- Personal, political and social developments unfold in Fragments of Ice, edited together from fifteen VHS tapes covering the period 1986 to 1994: video diaries shot by the director's father, a champion figure-skater, on his foreign tours with the Ukrainian Ensemble Ballet on Ice, as well as in his own home. As we follow director Maria Stoianova growing up, we witness the parallel collapse of the Soviet Union and Ukraine's journey towards regaining its independence, then its transition to a market economy. Expectations reflected in the glamourous footage of the West, shot by Stoianova's father on his tours, contrast starkly with the home video footage of peeling walls, collapsed ceilings and cockroaches back at the family flat. Fragments of Ice captures both the broad sweep of history and the impact of this on the lives of real people, ending with a new upheaval - the 2022 Russian invasion of Ukraine. "The End of History never happened", Stoianova muses. "It froze and caught up with us years later."

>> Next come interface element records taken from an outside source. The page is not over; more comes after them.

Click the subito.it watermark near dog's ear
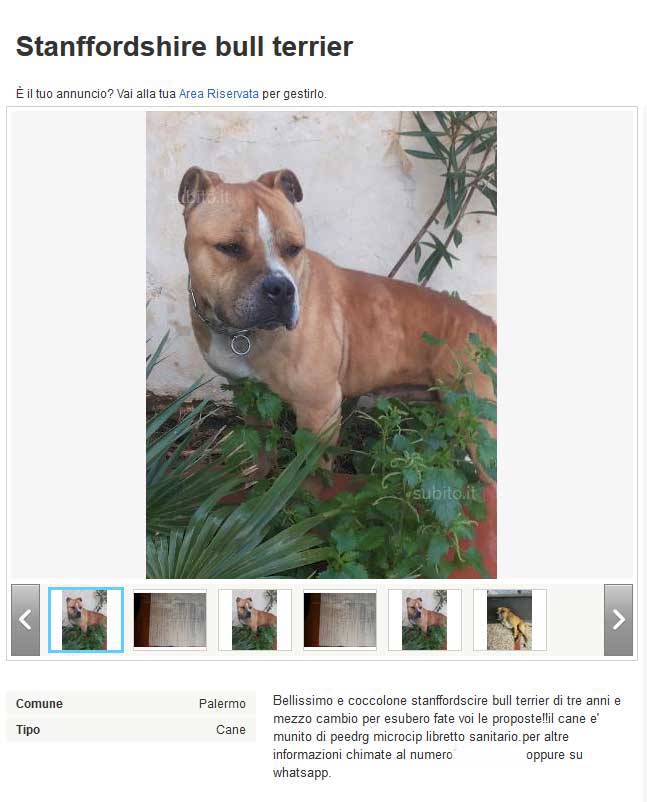 (207, 197)
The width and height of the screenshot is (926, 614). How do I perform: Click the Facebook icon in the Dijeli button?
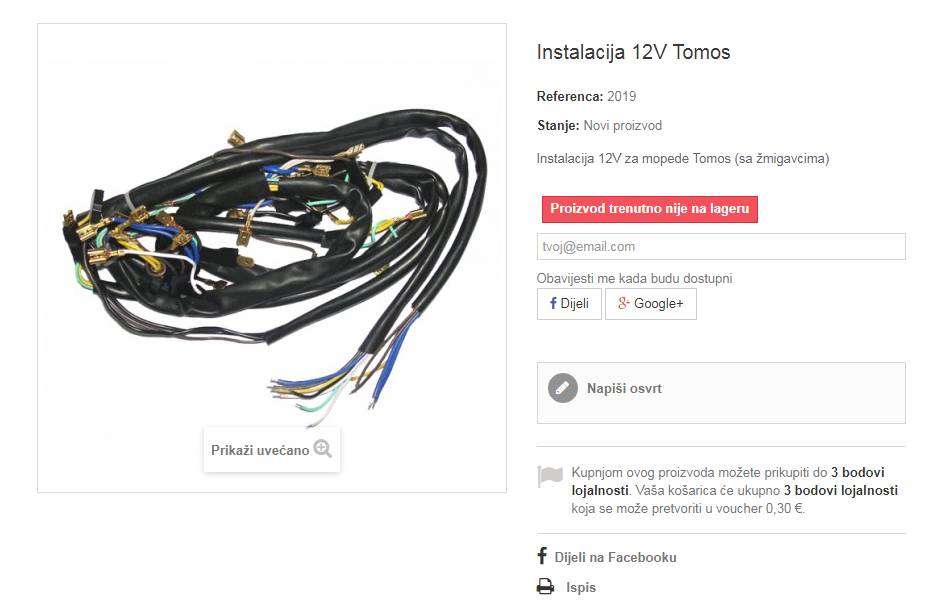coord(553,303)
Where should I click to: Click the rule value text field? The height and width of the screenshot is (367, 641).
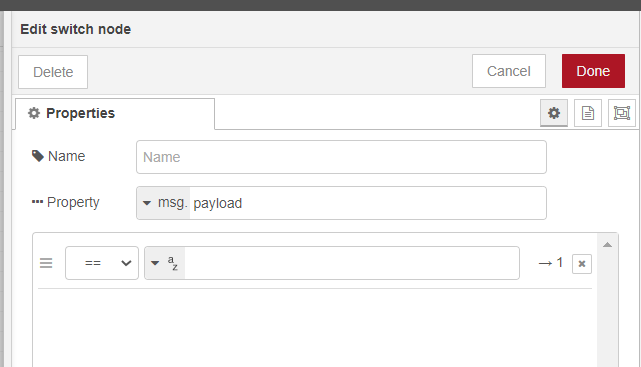[x=352, y=263]
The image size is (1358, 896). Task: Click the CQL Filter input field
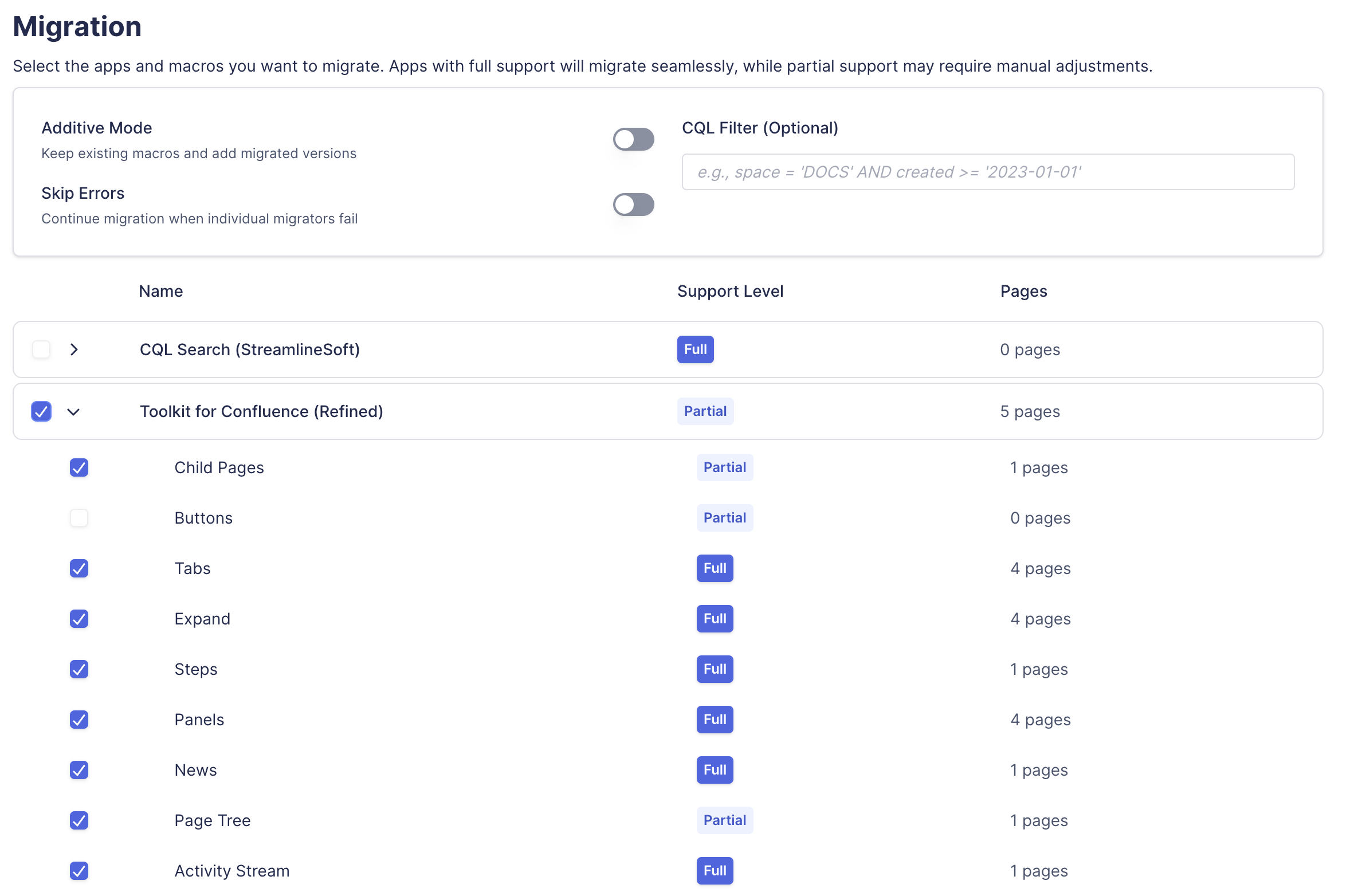(x=987, y=172)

- From the production company behind the multi-award-winning documentary This Rain Will Never Stop, Maria Stoianova's Fragments of Ice gives a deep, personal insight into Ukraine's journey from the latter years of the Soviet Union and into the first years of independence. Personal, political and social developments unfold in characteristic grainy VHS footage of that time in a film edited together from fifteen video tapes covering the period 1986 to 1994: video diaries shot by the director's father, a champion figure-skater, on his foreign tours with the Ukrainian Ensemble Ballet on Ice during the 1980s and '90s. He filmed (in spite of constant KGB monitoring) only when on tour outside of the USSR, as well as in his own home. "You cross the border and start breathing", he remarks when leaving the USSR in one of the videos.
Fragments of Ice sees director Maria Stoianova growing up as a young child in her father's home videos, and at the same time traces the parallel collapse of the Soviet Union and Ukraine's journey towards regaining its independence, then its transition to a market economy. A momentous journey accompanied by "inaccurate expectations of freedom". Expectations reflected in the glamourous footage of the West shot by Stoianova's father on his tours to Canada, Greece, Australia, Hong Kong and Finland contrasts starkly with the home video footage of peeling walls, collapsed ceilings and cockroaches back at the family flat in the USSR.

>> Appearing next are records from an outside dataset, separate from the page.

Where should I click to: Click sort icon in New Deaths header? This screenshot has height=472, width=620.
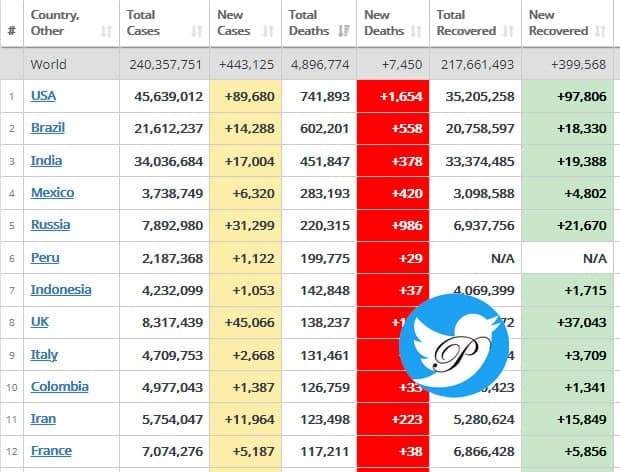tap(416, 32)
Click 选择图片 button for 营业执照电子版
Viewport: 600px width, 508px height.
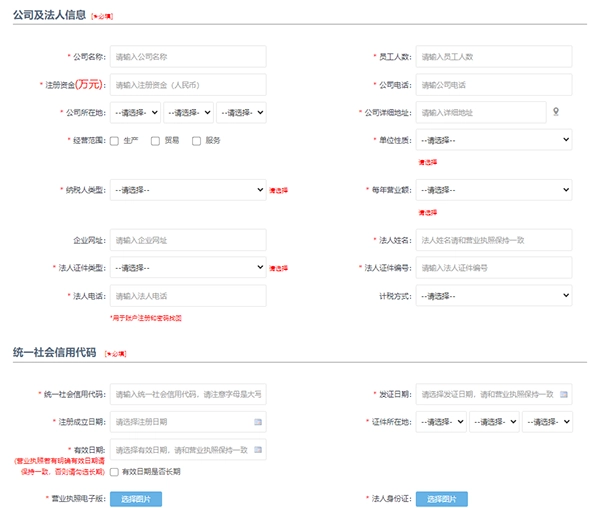coord(135,498)

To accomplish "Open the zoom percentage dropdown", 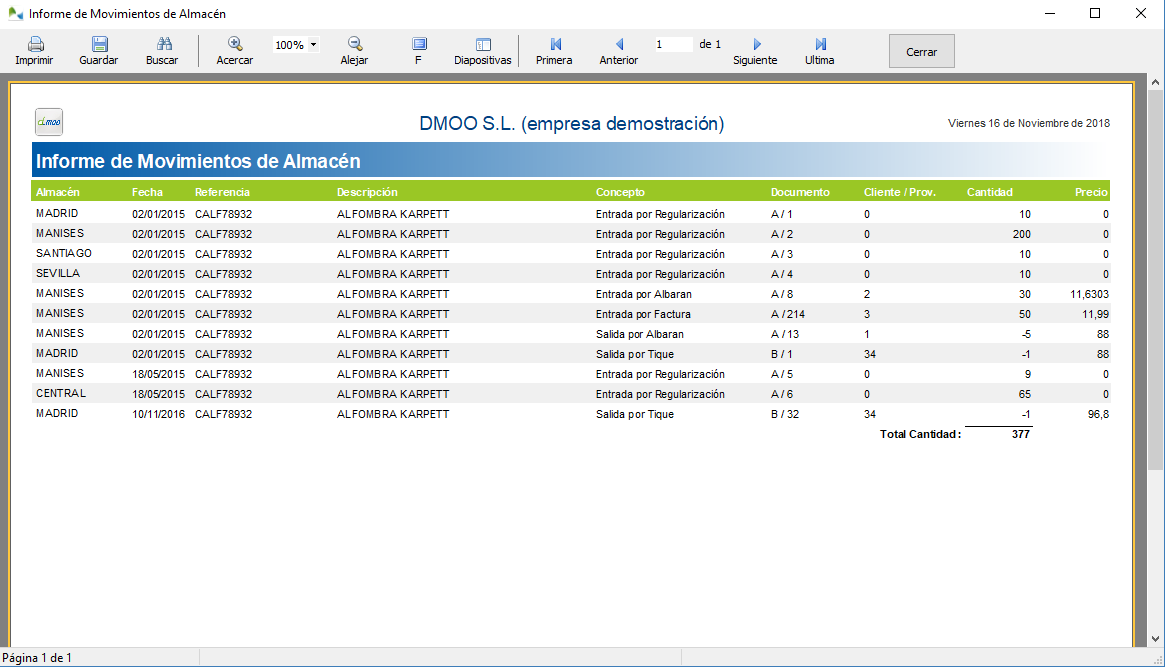I will [313, 43].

Stoianova also carried out archival research into the Ballet's records from the Soviet period: a frozen time when "documents ignored reality, while reality tried to ignore the official documents". When the frozen state of life in the USSR starts to thaw in the late 1980's, Stoianova's father performs abroad in a show referred to as 'Glasnost on Ice'. Reality starts to seep into the Ballet records as inflation in Ukraine hits 10,000%, a record for a country not at war.

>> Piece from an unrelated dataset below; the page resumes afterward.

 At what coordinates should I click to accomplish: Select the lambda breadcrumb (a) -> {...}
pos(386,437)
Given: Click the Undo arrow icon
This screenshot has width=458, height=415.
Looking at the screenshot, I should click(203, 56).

Following the breakup of the USSR and Ukrainian independence, Stoianova's father is offered a job at a theme park in Blackpool, UK, where he continues to film on a borrowed camera. Footage shows her parents feeling "free and abandoned" on quaint English streets, no longer watched by the KGB but aware that "here, you have to rely on yourself and make your own decisions about tomorrow".
Fragments of Ice captures both the broad sweep of history and the impact of this on the lives of real people, ending with a new upheaval - the 2022 Russian invasion of Ukraine. "The End of History never happened", Stoianova muses. "It froze and caught up with us years later."